— Your goal —
Could you restate every record below word for word?

Pixel coordinate grounding data
_ _ _ _ _

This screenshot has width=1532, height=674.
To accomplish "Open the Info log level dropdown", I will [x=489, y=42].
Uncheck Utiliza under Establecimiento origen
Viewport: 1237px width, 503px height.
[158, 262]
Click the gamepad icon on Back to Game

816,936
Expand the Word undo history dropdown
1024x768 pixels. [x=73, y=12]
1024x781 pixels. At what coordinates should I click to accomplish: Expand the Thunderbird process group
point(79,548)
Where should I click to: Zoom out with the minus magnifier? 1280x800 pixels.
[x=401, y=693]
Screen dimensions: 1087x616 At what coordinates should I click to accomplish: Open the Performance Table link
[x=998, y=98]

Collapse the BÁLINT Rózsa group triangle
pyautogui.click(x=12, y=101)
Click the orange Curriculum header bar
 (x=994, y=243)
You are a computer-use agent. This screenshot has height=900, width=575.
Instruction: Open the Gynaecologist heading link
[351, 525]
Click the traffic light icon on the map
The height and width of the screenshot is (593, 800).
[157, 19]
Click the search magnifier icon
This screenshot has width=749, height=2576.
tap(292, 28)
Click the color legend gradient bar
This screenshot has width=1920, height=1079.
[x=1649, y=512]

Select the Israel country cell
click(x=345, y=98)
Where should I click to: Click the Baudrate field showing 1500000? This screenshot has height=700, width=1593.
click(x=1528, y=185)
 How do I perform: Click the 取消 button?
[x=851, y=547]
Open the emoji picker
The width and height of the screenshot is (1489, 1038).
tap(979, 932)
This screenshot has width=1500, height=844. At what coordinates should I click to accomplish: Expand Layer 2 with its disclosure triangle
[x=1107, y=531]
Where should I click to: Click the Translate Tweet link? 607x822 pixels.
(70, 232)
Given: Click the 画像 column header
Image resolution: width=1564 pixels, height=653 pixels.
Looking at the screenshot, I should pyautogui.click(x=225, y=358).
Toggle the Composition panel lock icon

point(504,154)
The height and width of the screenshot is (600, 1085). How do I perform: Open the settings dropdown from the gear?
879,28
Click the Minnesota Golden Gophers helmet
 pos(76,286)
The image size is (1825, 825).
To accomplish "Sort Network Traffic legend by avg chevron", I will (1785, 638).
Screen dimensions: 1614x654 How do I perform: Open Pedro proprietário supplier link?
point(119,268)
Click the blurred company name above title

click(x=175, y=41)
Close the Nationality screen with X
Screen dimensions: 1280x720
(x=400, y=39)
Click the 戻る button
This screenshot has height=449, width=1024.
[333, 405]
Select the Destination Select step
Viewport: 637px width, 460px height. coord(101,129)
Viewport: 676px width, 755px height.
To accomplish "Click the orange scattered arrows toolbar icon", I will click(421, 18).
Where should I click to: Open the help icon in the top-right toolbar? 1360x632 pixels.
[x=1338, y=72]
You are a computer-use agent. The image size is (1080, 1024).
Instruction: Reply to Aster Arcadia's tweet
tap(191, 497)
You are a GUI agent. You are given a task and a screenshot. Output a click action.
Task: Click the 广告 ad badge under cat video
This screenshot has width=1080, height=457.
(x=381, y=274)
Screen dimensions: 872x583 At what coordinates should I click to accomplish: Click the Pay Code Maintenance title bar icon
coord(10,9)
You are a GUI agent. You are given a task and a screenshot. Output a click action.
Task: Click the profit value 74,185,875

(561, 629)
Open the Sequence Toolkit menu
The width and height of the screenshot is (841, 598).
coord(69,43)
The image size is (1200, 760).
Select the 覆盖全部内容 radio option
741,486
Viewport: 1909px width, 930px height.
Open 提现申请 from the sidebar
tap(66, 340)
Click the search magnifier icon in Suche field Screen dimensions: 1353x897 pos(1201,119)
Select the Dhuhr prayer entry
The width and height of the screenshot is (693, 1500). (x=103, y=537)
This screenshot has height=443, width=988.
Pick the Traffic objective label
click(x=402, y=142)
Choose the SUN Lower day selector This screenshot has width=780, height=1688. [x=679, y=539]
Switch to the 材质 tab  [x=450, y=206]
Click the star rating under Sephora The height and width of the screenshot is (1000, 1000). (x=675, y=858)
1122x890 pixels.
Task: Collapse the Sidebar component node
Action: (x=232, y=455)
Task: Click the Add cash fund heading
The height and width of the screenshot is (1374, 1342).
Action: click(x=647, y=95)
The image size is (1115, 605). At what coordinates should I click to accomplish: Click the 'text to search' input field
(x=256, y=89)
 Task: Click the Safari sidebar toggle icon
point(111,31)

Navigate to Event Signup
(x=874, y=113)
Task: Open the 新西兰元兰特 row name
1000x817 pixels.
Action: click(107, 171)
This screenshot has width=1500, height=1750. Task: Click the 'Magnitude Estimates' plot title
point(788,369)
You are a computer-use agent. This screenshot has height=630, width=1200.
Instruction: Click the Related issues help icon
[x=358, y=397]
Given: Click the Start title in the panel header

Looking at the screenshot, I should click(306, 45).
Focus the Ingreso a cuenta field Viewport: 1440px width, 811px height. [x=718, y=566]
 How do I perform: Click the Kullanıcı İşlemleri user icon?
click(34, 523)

_ _ _ _ _

— Solved problem —
This screenshot has width=1532, height=674.
To accomplish "Open the Info log level dropdown", I will [x=489, y=42].
Uncheck Utiliza under Establecimiento origen
Viewport: 1237px width, 503px height.
[158, 262]
Click the gamepad icon on Back to Game

816,936
Expand the Word undo history dropdown
1024x768 pixels. [x=73, y=12]
1024x781 pixels. At what coordinates should I click to accomplish: Expand the Thunderbird process group
point(79,548)
Where should I click to: Zoom out with the minus magnifier? 1280x800 pixels.
[x=401, y=693]
Screen dimensions: 1087x616 At what coordinates should I click to accomplish: Open the Performance Table link
[x=998, y=98]

Collapse the BÁLINT Rózsa group triangle
pyautogui.click(x=12, y=101)
Click the orange Curriculum header bar
 (x=994, y=243)
You are a computer-use agent. This screenshot has height=900, width=575.
Instruction: Open the Gynaecologist heading link
[351, 525]
Click the traffic light icon on the map
The height and width of the screenshot is (593, 800).
[157, 19]
Click the search magnifier icon
This screenshot has width=749, height=2576.
tap(292, 28)
Click the color legend gradient bar
This screenshot has width=1920, height=1079.
[x=1649, y=512]

Select the Israel country cell
click(x=345, y=98)
Where should I click to: Click the Baudrate field showing 1500000? This screenshot has height=700, width=1593.
click(x=1528, y=185)
 How do I perform: Click the 取消 button?
[x=851, y=547]
Open the emoji picker
The width and height of the screenshot is (1489, 1038).
tap(979, 932)
This screenshot has width=1500, height=844. At what coordinates should I click to accomplish: Expand Layer 2 with its disclosure triangle
[x=1107, y=531]
Where should I click to: Click the Translate Tweet link? 607x822 pixels.
(70, 232)
Given: Click the 画像 column header
Image resolution: width=1564 pixels, height=653 pixels.
Looking at the screenshot, I should pyautogui.click(x=225, y=358).
Toggle the Composition panel lock icon

point(504,154)
The height and width of the screenshot is (600, 1085). How do I perform: Open the settings dropdown from the gear?
879,28
Click the Minnesota Golden Gophers helmet
 pos(76,286)
The image size is (1825, 825).
To accomplish "Sort Network Traffic legend by avg chevron", I will (1785, 638).
Screen dimensions: 1614x654 How do I perform: Open Pedro proprietário supplier link?
point(119,268)
Click the blurred company name above title

click(x=175, y=41)
Close the Nationality screen with X
Screen dimensions: 1280x720
(x=400, y=39)
Click the 戻る button
This screenshot has height=449, width=1024.
[333, 405]
Select the Destination Select step
Viewport: 637px width, 460px height. coord(101,129)
Viewport: 676px width, 755px height.
To accomplish "Click the orange scattered arrows toolbar icon", I will click(421, 18).
Where should I click to: Open the help icon in the top-right toolbar? 1360x632 pixels.
[x=1338, y=72]
You are a computer-use agent. The image size is (1080, 1024).
Instruction: Reply to Aster Arcadia's tweet
tap(191, 497)
You are a GUI agent. You are given a task and a screenshot. Output a click action.
Task: Click the 广告 ad badge under cat video
This screenshot has width=1080, height=457.
(x=381, y=274)
Screen dimensions: 872x583 At what coordinates should I click to accomplish: Click the Pay Code Maintenance title bar icon
coord(10,9)
You are a GUI agent. You are given a task and a screenshot. Output a click action.
Task: Click the profit value 74,185,875

(561, 629)
Open the Sequence Toolkit menu
The width and height of the screenshot is (841, 598).
coord(69,43)
The image size is (1200, 760).
Select the 覆盖全部内容 radio option
741,486
Viewport: 1909px width, 930px height.
Open 提现申请 from the sidebar
tap(66, 340)
Click the search magnifier icon in Suche field Screen dimensions: 1353x897 pos(1201,119)
Select the Dhuhr prayer entry
The width and height of the screenshot is (693, 1500). (x=103, y=537)
This screenshot has height=443, width=988.
Pick the Traffic objective label
click(x=402, y=142)
Choose the SUN Lower day selector This screenshot has width=780, height=1688. [x=679, y=539]
Switch to the 材质 tab  [x=450, y=206]
Click the star rating under Sephora The height and width of the screenshot is (1000, 1000). (x=675, y=858)
1122x890 pixels.
Task: Collapse the Sidebar component node
Action: (x=232, y=455)
Task: Click the Add cash fund heading
The height and width of the screenshot is (1374, 1342).
Action: click(x=647, y=95)
The image size is (1115, 605). At what coordinates should I click to accomplish: Click the 'text to search' input field
(x=256, y=89)
 Task: Click the Safari sidebar toggle icon
point(111,31)

Navigate to Event Signup
(x=874, y=113)
Task: Open the 新西兰元兰特 row name
1000x817 pixels.
Action: click(107, 171)
This screenshot has width=1500, height=1750. Task: Click the 'Magnitude Estimates' plot title
point(788,369)
You are a computer-use agent. This screenshot has height=630, width=1200.
Instruction: Click the Related issues help icon
[x=358, y=397]
Given: Click the Start title in the panel header

Looking at the screenshot, I should click(306, 45).
Focus the Ingreso a cuenta field Viewport: 1440px width, 811px height. [x=718, y=566]
 How do I perform: Click the Kullanıcı İşlemleri user icon?
click(34, 523)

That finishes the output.